Image Credit: NASA/GSFC/Arizona State University
For further information on Lunar pits see Lunar Reconnaisance Orbiter.
Mars
Multiple lava tube skylights have also been detected on Mars. In 2007, seven dark holes on the north slope of Arsia Mons volcano (9 degrees south latitude, 239 degrees east longitude) were imaged in visible and infrared wavelength light by the Thermal Emission Imaging System (THEMIS) camera on NASA's Mars Odyssey orbiter. Ranging in diameter from about 100 to 225 meters, the holes were proposed as tube skylights based on THEMIS infrared data documenting day-night temperature patterns characteristic of an underground cave environment.
Image credit: NASA/JPL-Caltech/ASU/USGS
For more information see Mars Odessy Finds Cave Skylights.
In 2010, students at Evergreen Middle School in Cottonwood, California, found a lava tube with what appears to be a skylight entrance to an underground cave. The students used the cameras aboard the Mars Odyssey as part of the Mars Student Imaging Program offered by NASA and Arizona State University. The skylight is on the slope of an equatorial volcano, Pavonis Mons. For more information see Seventh Graders Find a Cave on Mars.
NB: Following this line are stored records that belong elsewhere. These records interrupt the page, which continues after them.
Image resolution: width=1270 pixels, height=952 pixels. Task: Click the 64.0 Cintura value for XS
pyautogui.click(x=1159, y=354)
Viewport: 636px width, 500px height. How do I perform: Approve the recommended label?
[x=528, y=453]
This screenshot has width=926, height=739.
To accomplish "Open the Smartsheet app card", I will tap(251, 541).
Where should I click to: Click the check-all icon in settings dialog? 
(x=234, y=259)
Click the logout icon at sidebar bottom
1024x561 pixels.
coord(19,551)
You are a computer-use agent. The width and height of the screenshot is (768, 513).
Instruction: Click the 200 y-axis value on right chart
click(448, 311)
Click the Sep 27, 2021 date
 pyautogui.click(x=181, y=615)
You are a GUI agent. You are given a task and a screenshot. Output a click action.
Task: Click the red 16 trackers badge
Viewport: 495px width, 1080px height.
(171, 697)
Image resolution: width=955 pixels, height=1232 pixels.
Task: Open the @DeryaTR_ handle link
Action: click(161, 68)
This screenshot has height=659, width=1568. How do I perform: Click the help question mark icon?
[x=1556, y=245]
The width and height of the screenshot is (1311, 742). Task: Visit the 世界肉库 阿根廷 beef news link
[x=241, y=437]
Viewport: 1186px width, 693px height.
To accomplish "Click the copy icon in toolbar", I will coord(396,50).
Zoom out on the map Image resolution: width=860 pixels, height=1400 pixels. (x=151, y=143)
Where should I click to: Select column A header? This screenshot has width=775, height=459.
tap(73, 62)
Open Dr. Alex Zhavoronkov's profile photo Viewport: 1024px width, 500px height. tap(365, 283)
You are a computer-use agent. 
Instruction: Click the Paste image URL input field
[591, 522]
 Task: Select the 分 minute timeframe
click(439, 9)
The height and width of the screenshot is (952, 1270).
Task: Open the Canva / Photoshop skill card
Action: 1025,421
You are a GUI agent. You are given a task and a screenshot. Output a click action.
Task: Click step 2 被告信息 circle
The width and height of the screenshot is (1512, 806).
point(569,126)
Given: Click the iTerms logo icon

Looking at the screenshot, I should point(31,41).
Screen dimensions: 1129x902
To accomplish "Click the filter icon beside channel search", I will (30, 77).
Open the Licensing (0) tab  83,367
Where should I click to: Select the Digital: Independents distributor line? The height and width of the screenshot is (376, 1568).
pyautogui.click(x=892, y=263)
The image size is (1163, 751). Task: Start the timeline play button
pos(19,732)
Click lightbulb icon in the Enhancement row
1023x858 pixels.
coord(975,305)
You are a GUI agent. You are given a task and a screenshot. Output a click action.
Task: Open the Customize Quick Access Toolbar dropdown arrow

Image credit: NASA/JPL-Caltech/ASU
405 nm laser excitation of epilithic community on a lab optical bench
Autonomous Robotic Exploration of Lava Tubes
While exploring lava tubes on the Moon or Mars, a rover would be shielded from contact with Mission Control. Students at Harvey Mudd College (HMC) have begun exploring the possibility that autonomous rovers could obtain optical biosignatures of microbial life in lava tubes. Using compact lasers, cameras, spectrometers and intelligent pattern recognition, the students are training rovers to explore and map lava tubes. The imaging and spectral data generated are obtained without touching or destroying samples. The data sets will ultimately include fluorescence emission, Rayleigh and Raman scattering, and homochirality. The optical and rover system constraints are being investigated in a collaborative effort with Professor Greg Lyzenga (Physics) and Professor Chris Clark (Engineering) at HMC.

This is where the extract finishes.